Could this be done using more than one LED on the output? Basically I was wondering if this could be scaled up with enough LEDs to add ambient lighting to an entire room. Nothing too complex as in they could all change at once. I am guessing you would need some sort of external power supply though as they would draw too much current for just the arduino board.

akgraphics, could you explain this piece of code?

//map values - arduino is sinking current, not sourcing it
r = map(r, 0, 255, 255, 0);
g = map(g, 0, 255, 255, 0);
b = map(b, 0, 255, 255, 0);

I'm learning a lot of programming techniques at the moment and it appears you're reversing/inverting the output by mapping it? Is that just to do with how you have your LED's connected to the outputs?

Thanks in advance, Easty.

PS Sorry thebias I can't answer your question (yet) but I'm planning something similar by the sounds of it.

As you partially guessed, map() takes an amount and the range of values to which it belongs, and remaps it to another range of values. I think the documentation page on it is very clear :

http://www.arduino.cc/en/Reference/Map

Thanks Theboii, I had had a read of the reference material and seemed to understand it!

I was wondering why akgraphics had used it in his code as in my brief experiments with PWM'ing LEDs last night I didn't have to perform that change. I guess it's circuit specific though...

Cheers, Easty.

Ok, sorry ^^

Basically, you have to revert the value of an output pin when the pin is connected to the ground of the component. This is called "sinking" instead of "sourcing", which is when you output power to the component.

You often sink current from components instead of sourcing them because the µC can sink more than it can source, since sinking just basically means "connecting to GND"

So, if a component is connected on the gnd side on a pin, and on the cathode side on a power source, you just reverse the values you send : Putting the pin to 0 or LOW will sink 100% of the power (within the limit of the µC capabilities, of course.), putting it to HIGH or PWM255 will prevent electricity to circulate.

I hope I made myself clear... I'm not sure :slight_smile:

Understood 100%!

Interesting about the sink/source comparision... I think I'd better redesign my circuit!

Thanks, Easty.

It is a neat idea, only thing I would suggest is that I might not invite float to the party.

AnalogRead returns 10 bits (0-1023)
You might want to look at the individual bits and assign them to colors directly

say 1 bits for intensity, 3 bits per color

analog read returns 1023 = 1111111111 in binary
intensity, R, G, B
1 , 111, 111, 111

multiply R, G, B by 18 and if intensity is set add 128 to each.

Edit: while this isn't technically hue, it will give you access to more color combinations and intensities than hue alone would.

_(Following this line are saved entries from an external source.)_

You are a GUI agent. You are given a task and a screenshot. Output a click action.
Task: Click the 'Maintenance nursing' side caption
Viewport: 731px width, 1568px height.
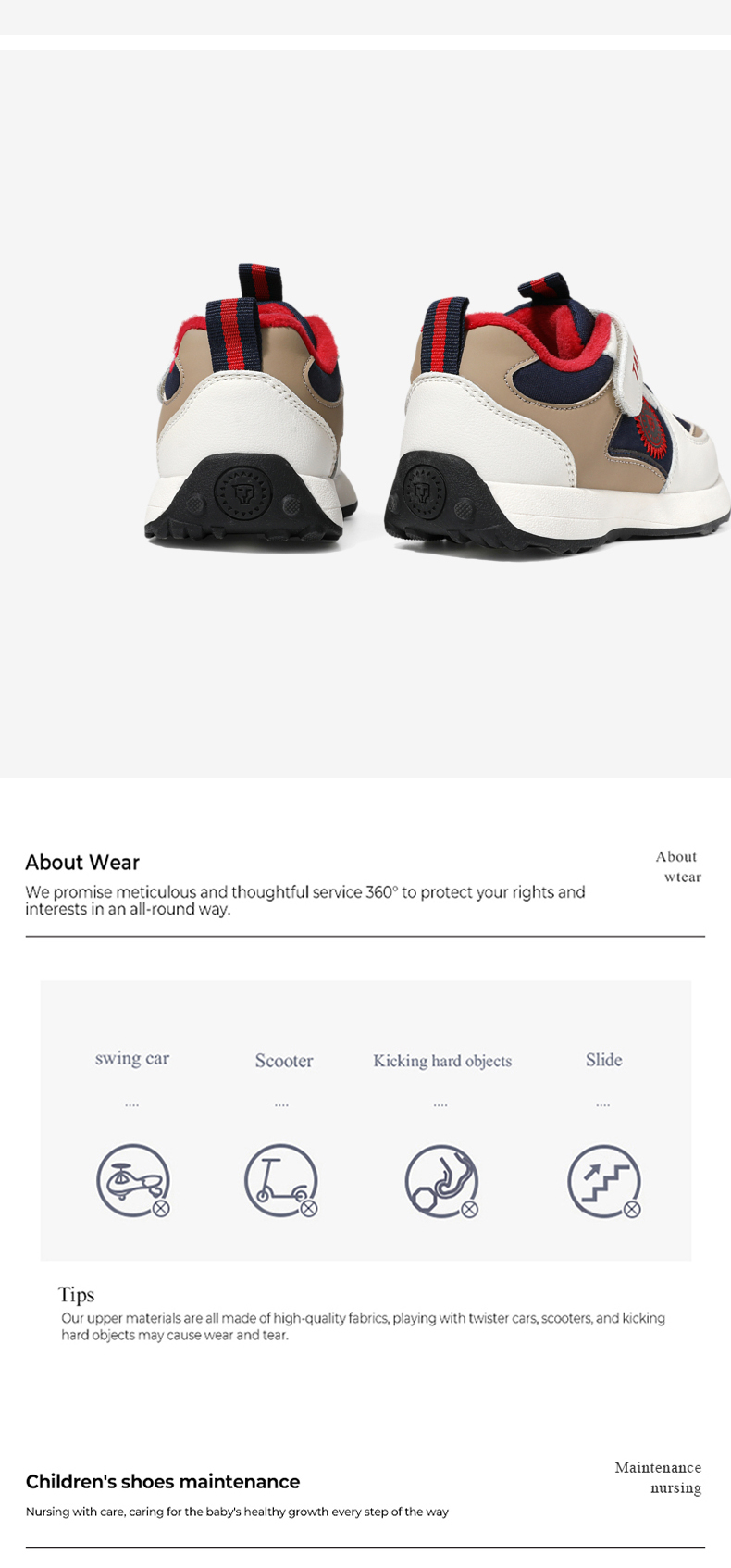[658, 1477]
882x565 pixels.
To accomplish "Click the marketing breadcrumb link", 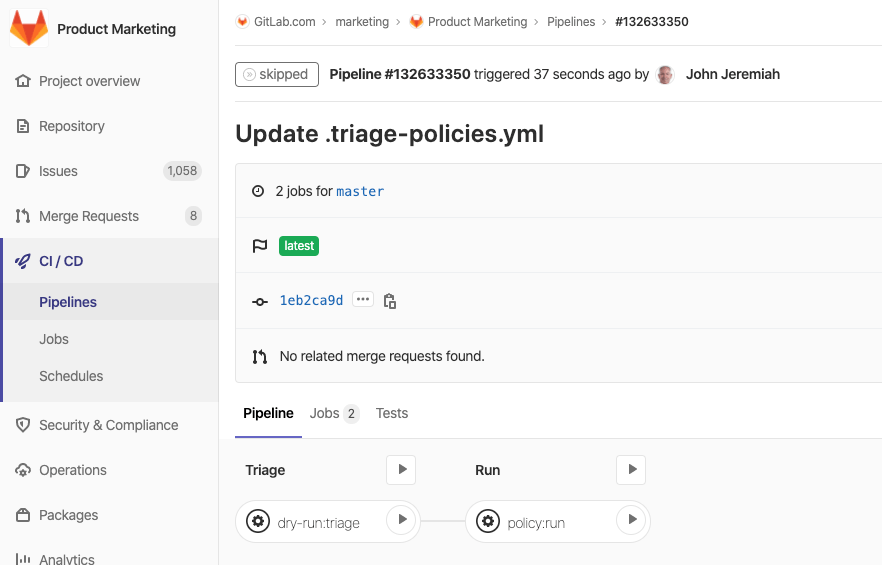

Here is a non-float, hue only version also. What is the application? It sounds like it could be interesting.

void setup(){
  Serial.begin(9600);
}

void loop(){
//colors out of phase by 341  (1023/3)
  Serial.println("V,R,G,B");
  for(int v = 0; v < 1024; v++){ //analogRead surrogate
    Serial.print(v);
    Serial.print(",");
    Serial.print(colVal(v+341),DEC);    //red
    Serial.print(",");
    Serial.print(colVal(v),DEC);        //green
    Serial.print(",");
    Serial.println(colVal(v+682),DEC);  //blue
  }
  while(true);
}

//based on green hue function, add phase adjustment for red or blue value
byte colVal(int val){
  int v = val % 1024;
  if(v<=170)
    return (v * 3) / 2;
  if(v<=512)
    return 255;
  if(v<=682)
 return 255 - (((v%171) * 3) / 2);
  return 0;
}

Edit: Just noticed the part about non-floats messing up the pwm functions, that doesn't sound right.

akgraphics,

Nice job with that. Wish I ran across this post earlier. I actually ended up writing pretty much the same code for the fading, just without the map() and I'm using random values so that it fades from one random color to another. It's amazing that you thought of pretty much the same exact algorithm.

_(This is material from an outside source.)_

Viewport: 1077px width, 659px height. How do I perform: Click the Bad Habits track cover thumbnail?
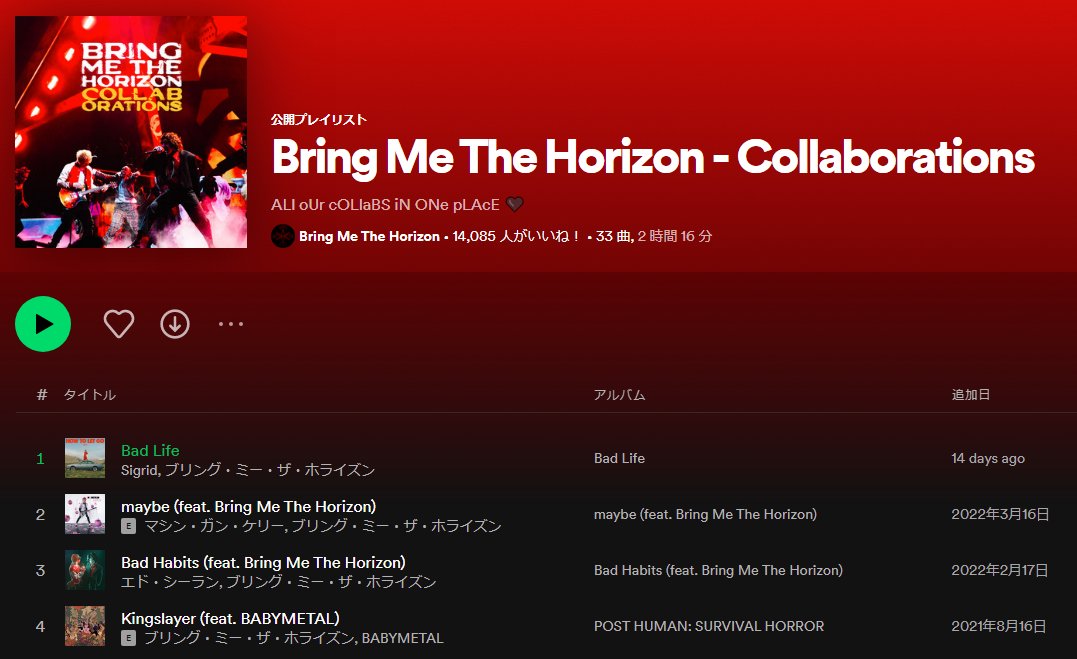(x=85, y=570)
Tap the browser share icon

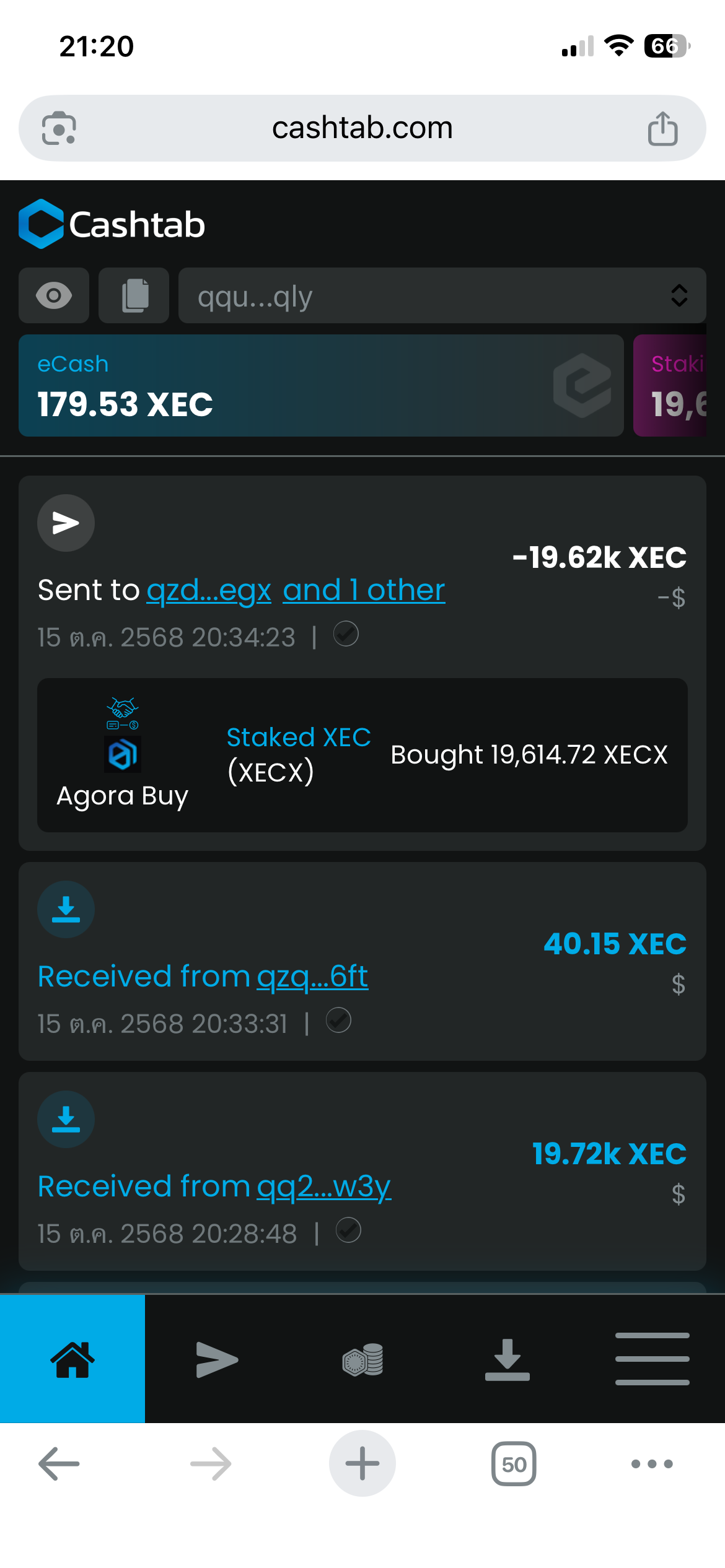click(x=662, y=128)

I ended up adding the map() because my tri-color LED has a common Anode

Not sure if this is at all helpful for you too easty but my theory so far is to use a combo of the code you guys have put up here with 3 of these circuits Arduino Playground - HomePage in order to drive the each of 3 colours for each LED. To start with I would just like to get 3 RGB leds up and running. I think this should work bearing in mind that I want them to all do the same thing at the same time. If anyone sees any gaping holes in my theory please point it out!

Cheers

I've got a question about the 'sinking' technique:
When the source is +5V, and the PWM pin is HIGH, no electricity will flow even if the +5V is capable of higher current than the pin, correct?

Also, how much current can an arduino pin safely sink? I know the pins can source 40ma, but didnt see a value for sink.

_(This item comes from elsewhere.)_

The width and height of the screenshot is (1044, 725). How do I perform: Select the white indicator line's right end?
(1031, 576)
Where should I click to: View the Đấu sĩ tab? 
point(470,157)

Thanks, and very nice code!

When the source is +5V, and the PWM pin is HIGH, no electricity will flow even if the +5V is capable of higher current than the pin, correct?

Yes if there is no voltage difference then there is no current flow.

Also, how much current can an arduino pin safely sink? I know the pins can source 40ma, but didnt see a value for sink.

You can sink 60mA at 25C and get down to a voltage of 1.5v.

That means sinking current you will not get the full 5v across the load but 5 - 1.5 = 3.5v

Sinking 40mA gets you down to under 1V on the output where as 20mA gets the output voltage down to 0.5v

akgraphics, just wanted to thank you. I have used some of your code in my own project to get a pot to control RGB values. Very useful! :slight_smile:

I'm trying to do something similar, but instead of a pot, I'm using three Ping))) ultrasonic rangefinders to control fade my LED's. I'm trying to use that map command to get the distance data turned into 0-255 values. Haven't quite got it yet...

Hi,
I have used your code and get the colors to adjust based on a potentiometer input. There is one thing I observed I do not seem to see any blues. I see green, pinks, reds yellow but do not get a good blue. Any ideas why this seems to be the case.
Venkat

excellent algorithm :))) i think is good when read 0 from pot to put all colors off /switch off/ and if the pot value is max 1023 to fire all the leds /white/ this will cover this missing part ::slight_smile:

ONe can also do the RGB LED control using a mouse x and y position feed from Processing, I think Its the Firmata libary , It efectively changes the Rduino platform inti a data IO device over serial, This is plent useful for pc based control

When you output an PWM value between 0 and 255, it's not even remotely similar to the same RGB value. The problem is that the LED brightness does not climb linearly with the PWM duty cycle. If you go from 1 to 2, there's a huge jump in brightness while if you go from 100 to 200 there's almost no discernable change. Quite often just to save power, I'll PWM my LEDs at about 20% duty cycle and it looks almost the same as full brightness. I've been considering a similar project for a while but because this issue I was looking at only having 10 possible brightness levels for each colour and then using empirical observation to convert those values to PWM levels.

Also, as far as your map function...Why aren't you just using

r = 255 - r;
g = 255 - g;
b = 255 - b;